From: hubcap@kernel.org
To: linux-fsdevel@vger.kernel.org
Cc: Mike Marshall <hubcap@omnibond.com>,
devel@lists.orangefs.org, error27@gmail.com, arnd@arndb.de
Subject: [PATCH v2] bufmap: manage as folios, V2.
Date: Mon, 13 Apr 2026 16:43:46 -0400 [thread overview]
Message-ID: <20260413204351.196857-1-hubcap@kernel.org> (raw)
From: Mike Marshall <hubcap@omnibond.com>
Thanks for the feedback from Dan Carpenter and Arnd Bergmann.

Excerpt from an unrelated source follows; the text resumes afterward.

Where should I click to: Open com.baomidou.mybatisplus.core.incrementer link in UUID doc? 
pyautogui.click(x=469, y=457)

Dan suggested to make the rollback loop in orangefs_bufmap_map
more robust.
Arnd caught a %ld format for a size_t in
orangefs_bufmap_copy_to_iovec. He suggested %zd, I
used %zu which I think is OK too.
Orangefs userspace allocates 40 megabytes on an address that's page
aligned.
With this folio modification the allocation is aligned on a multiple of
2 megabytes:
posix_memalign(&ptr, 2097152, 41943040);
Then userspace tries to enable Huge Pages for the range:
madvise(ptr, 41943040, MADV_HUGEPAGE);
Userspace provides the address of the 40 megabyte allocation to
the Orangefs kernel module with an ioctl.
The kernel module initializes the memory as a "bufmap" with ten
4 megabyte "slots".
Traditionally, the slots are manipulated a page at a time.

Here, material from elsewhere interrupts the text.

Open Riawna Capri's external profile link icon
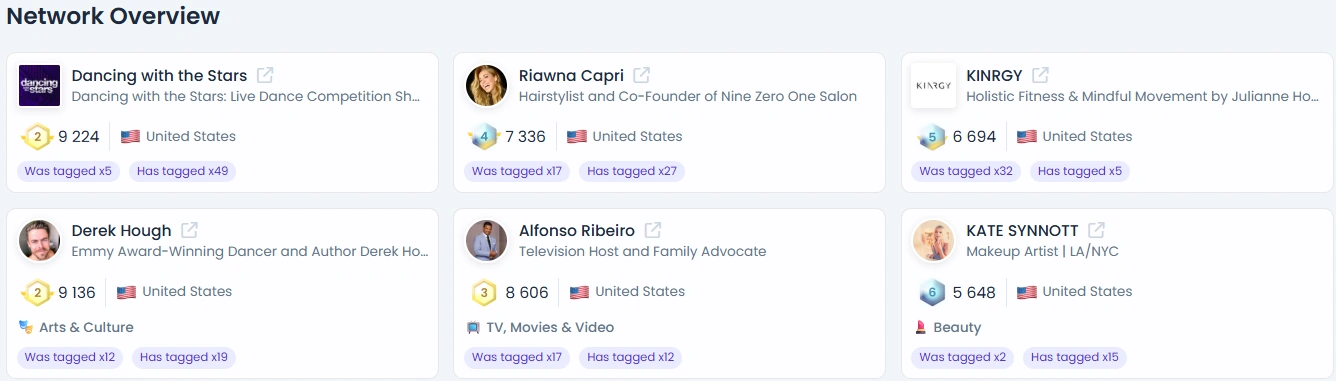Viewport: 1336px width, 381px height. click(642, 75)
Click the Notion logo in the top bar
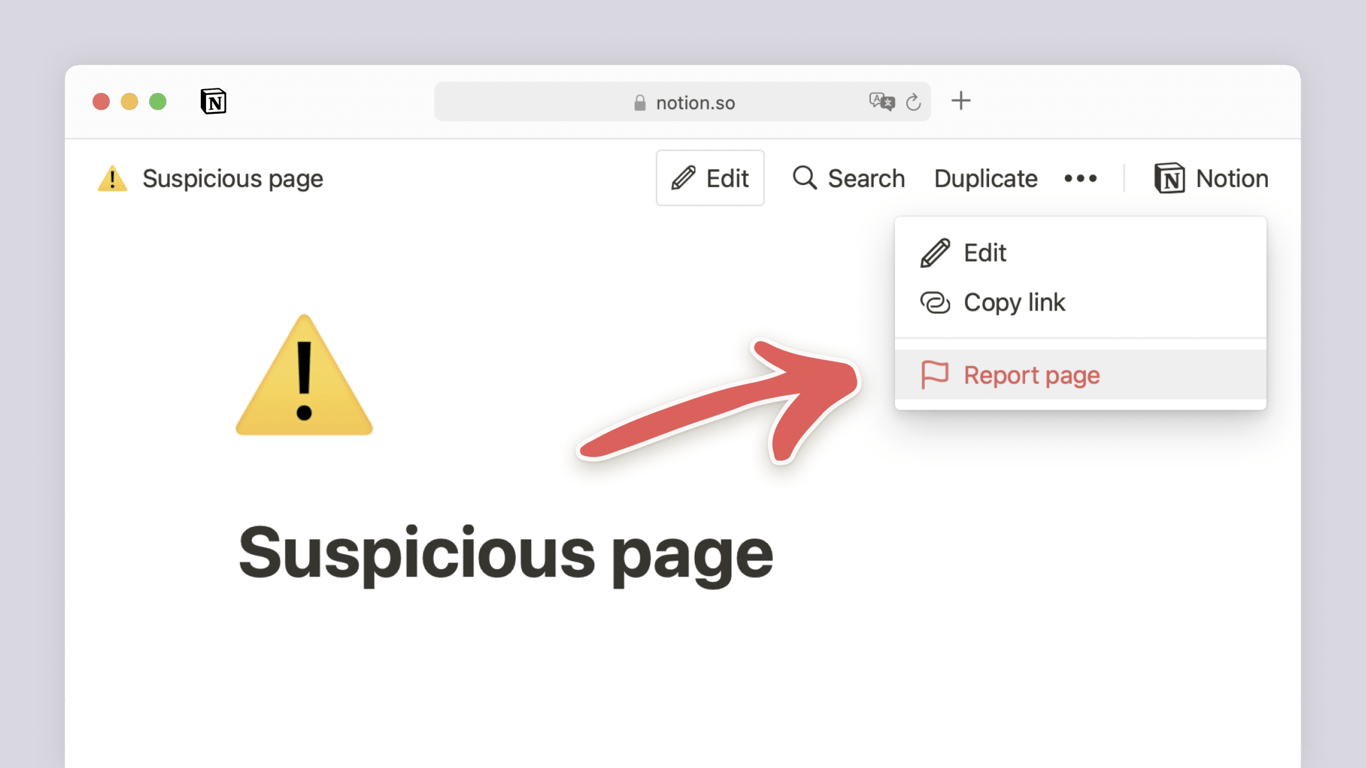The image size is (1366, 768). point(1211,178)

This folio/bufmap modification manages the slots as folios, with
two 2 megabyte folios per slot and data can be read into
and out of each slot a folio at a time.
This modification works fine with orangefs userspace lacking
the THP focused posix_memalign and madvise settings listed above,
each slot can end up being made of page sized folios. It also works
if there are some, but less than 20, hugepages available. A message
is printed in the kernel ring buffer (dmesg) at userspace start
time that describes the folio/page ratio. As an example, I started
orangefs and saw "Grouped 2575 folios from 10240 pages" in the ring
buffer.
To get the optimum ratio, 20/10240, I use these settings before
I start the orangefs userspace:
echo always > /sys/kernel/mm/transparent_hugepage/enabled
echo always > /sys/kernel/mm/transparent_hugepage/defrag
echo 30 > /proc/sys/vm/nr_hugepages
https://docs.kernel.org/admin-guide/mm/hugetlbpage.html discusses
hugepages and manipulating the /proc/sys/vm settings.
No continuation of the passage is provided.